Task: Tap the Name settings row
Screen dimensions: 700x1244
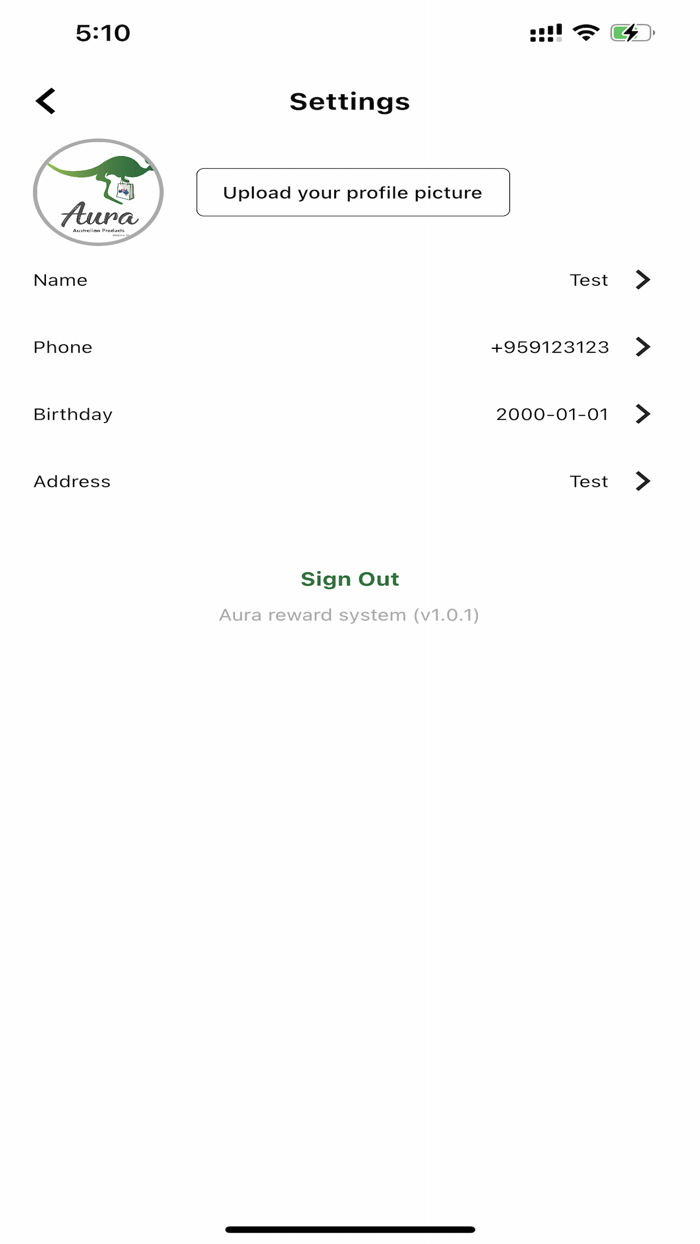Action: tap(350, 280)
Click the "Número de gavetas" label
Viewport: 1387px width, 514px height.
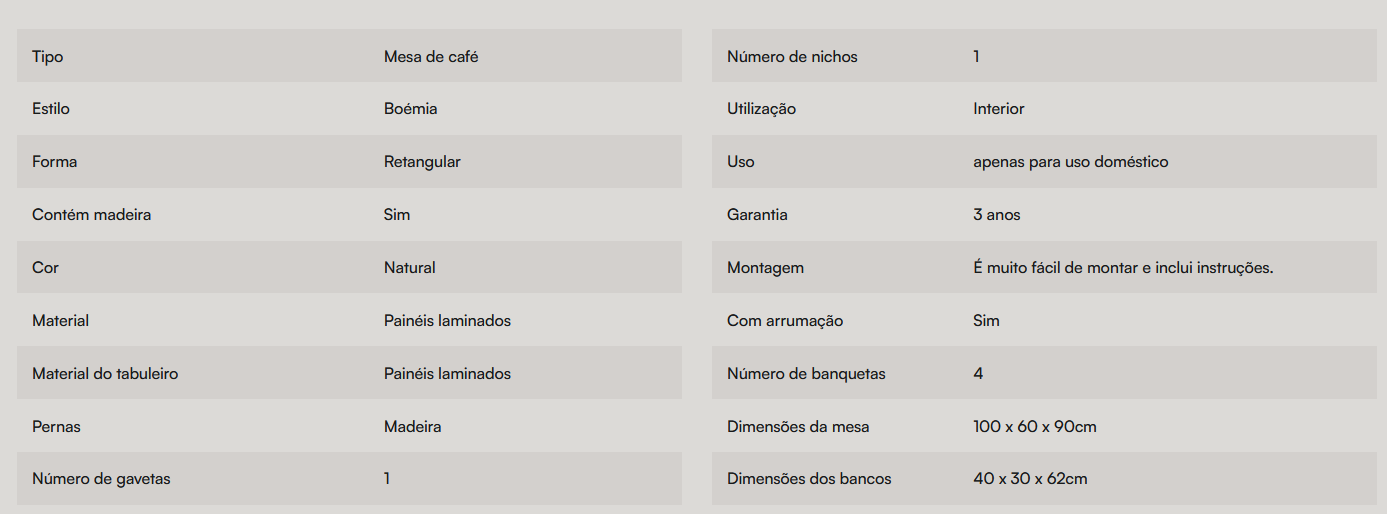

■ ■ ■

◆ **Task item**
Now reproduce all of the entries precisely, with no pictures in the copy.

◆ **Completed task**
Task: Tap the Name settings row
Screen dimensions: 700x1244
Action: tap(350, 280)
Click the "Número de gavetas" label
Viewport: 1387px width, 514px height.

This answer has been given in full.